Creating secrets

  1. Go to Google Secret Manager UI.
  2. Click the button at the top labeled + CREATE SECRET.
  3. Fill in the name of your secret; e.g. bigquery_credentials.
  4. Under Secret value, upload your service account credentials JSON file or paste the JSON into the text area labeled Secret value.
  5. Scroll all the way down and click the button CREATE SECRET.

You can mount secrets from Google Secret Manager through Terraform configurations or through the Google Console UI.

Using secrets locally

Download credentials from GCP UI

  1. Download the credentials JSON file from GCP.

  2. Run Mage and mount the secrets as a volume in Docker. Follow these instructions to learn how to do this.

  3. Here are example code snippets to read from that credentials JSON file:

    with open('/home/secrets/gcp_credentials.json', 'r') as f:
    print(f.read())

    Note

    This code example assumes your credentials JSON file downloaded from GCP is named gcp_credentials.json and that the mount path (e.g. -v) you used when running Docker is /home/secrets.

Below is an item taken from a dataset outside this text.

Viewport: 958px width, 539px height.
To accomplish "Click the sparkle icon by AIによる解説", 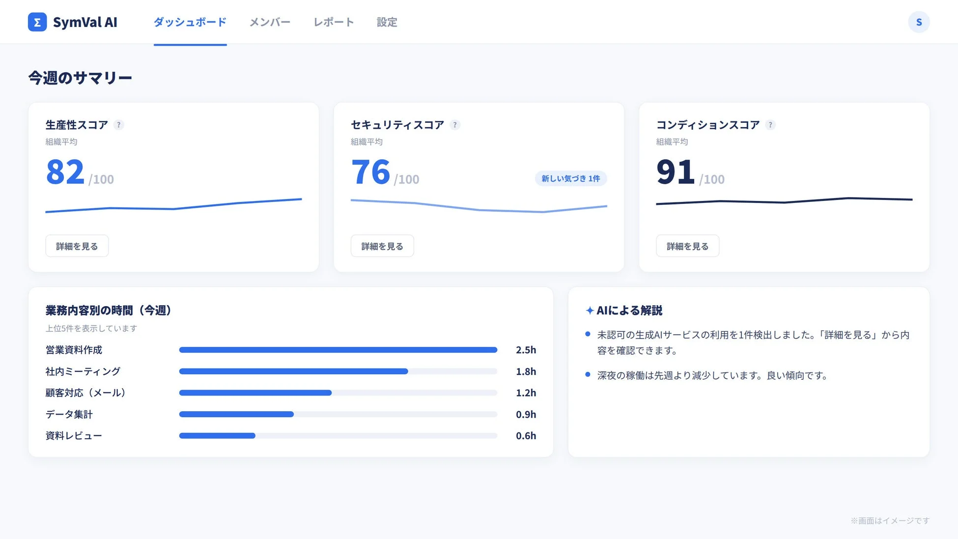I will (x=590, y=311).
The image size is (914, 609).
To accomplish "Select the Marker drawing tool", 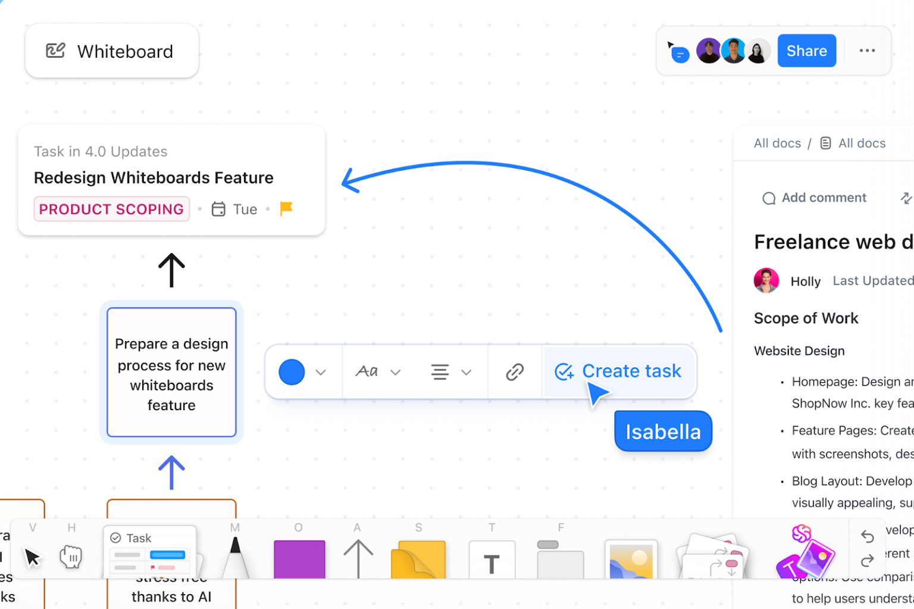I will 234,558.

Download credentials using gcloud CLI

  1. Authenticate locally by running this command in your local terminal:

    gcloud auth application-default login

  2. Create a new .env file in your Mage project folder with the following values:

    GOOGLE_APPLICATION_CREDENTIALS="[PATH TO YOUR USER CREDENTIALS, MOST LIKELY: ~/.config/gcloud/application_default_credentials.json]"
GCS_BUCKET=[YOUR DEV BUCKET]
GCLOUD_PROJECT=[YOUR PROJECT]

  3. Run Mage using Docker and set the environment variable GOOGLE_APPLICATION_CREDENTIALS. Follow these instructions to learn how to do this. For example, set the environment variable to:

    -e GOOGLE_APPLICATION_CREDENTIALS=/tmp/keys/FILE_NAME.json

  4. Run Mage and mount the secrets as a volume in Docker. Follow these instructions to learn how to do this. For example:

    -v ~/.config/gcloud/application_default_credentials.json:/tmp/keys/FILE_NAME.json

  5. Here is an example code snippet:

    from google.cloud import storage
from pandas import DataFrame
from datetime import datetime
import pytz
import os


@data_exporter
def export_data_to_google_cloud_storage(df: DataFrame, **kwargs) -> None:

    bucket_name = os.getenv('GCS_BUCKET')

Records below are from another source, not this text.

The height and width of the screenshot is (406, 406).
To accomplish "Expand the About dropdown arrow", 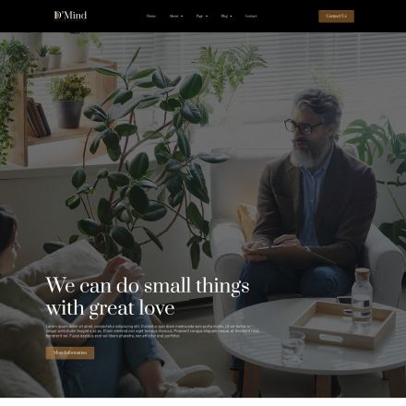I will pos(182,17).
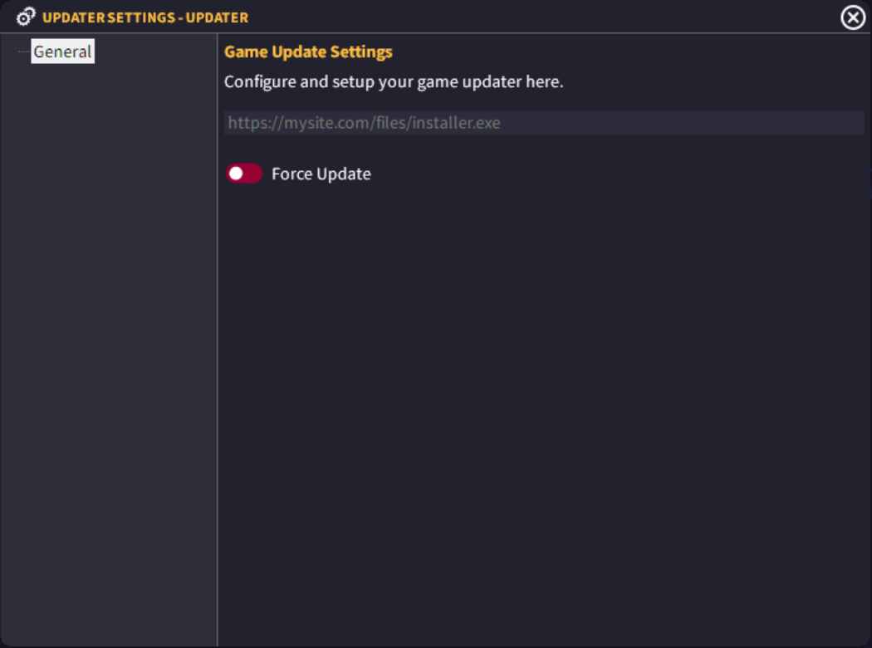The image size is (872, 648).
Task: Click the Force Update label text
Action: pos(321,174)
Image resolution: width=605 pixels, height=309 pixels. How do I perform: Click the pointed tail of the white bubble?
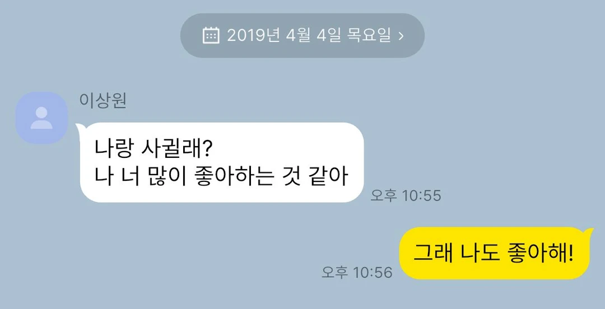(78, 127)
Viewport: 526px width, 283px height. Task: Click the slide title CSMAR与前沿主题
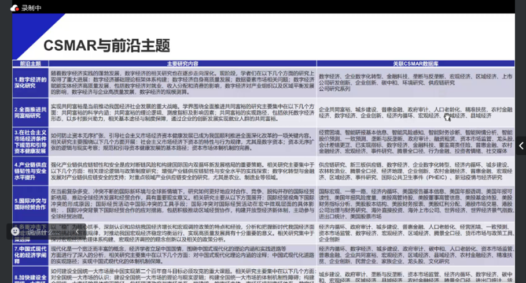[x=106, y=45]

    now = datetime.utcnow()
    pt = pytz.timezone("America/Los_Angeles")
    now_pst = pytz.utc.localize(now).astimezone(pt)

    object_key = f'test_file_{now_pst.strftime("%Y-%m-%d")}.csv'

    storage_client = storage.Client()
    bucket = storage_client.bucket(bucket_name)
    blob = bucket.blob(object_key)

    blob.upload_from_string(df.to_csv())

    print(f'df uploaded to {bucket}/{object_key}.')

GCP Secret Manager Integration in Mage Pro

Securely manage and inject sensitive credentials into your Mage Pro pipelines using Google Cloud Secret Manager. This Pro-only feature helps enterprises meet cloud security and compliance standards by keeping secrets like API keys, database passwords, and tokens outside of source code.

Required Environment Variables

Before accessing secrets, configure your Mage Pro cluster with the following environment variables:

  • GOOGLE_APPLICATION_CREDENTIALS: Full path to your GCP service account credentials JSON file. You can upload the credentials file directly to the Mage Pro cluster using the file browser interface.

  • GCP_PROJECT_ID: The Google Cloud Project ID associated with your Secret Manager secrets.

These credentials must have Secret Manager Secret Accessor permissions for the secrets you intend to retrieve.

How to Use the GCP Secret Variable

You can reference GCP secrets programmatically in Python blocks or declaratively in YAML configs.

Python code

Use this approach inside a block in your Mage pipeline:

from mage_ai.services.gcp.secret_manager.secret_manager import get_secret

# Retrieve a secret by ID from GCP Secret Manager
secret_value = get_secret('secret_id')

YAML config

To inject a secret dynamically into a YAML config (e.g., for a data source, destination, or authentication setting):

{{gcp_secret_var('secret_id')}}

Mage will automatically resolve and substitute the secret value at runtime.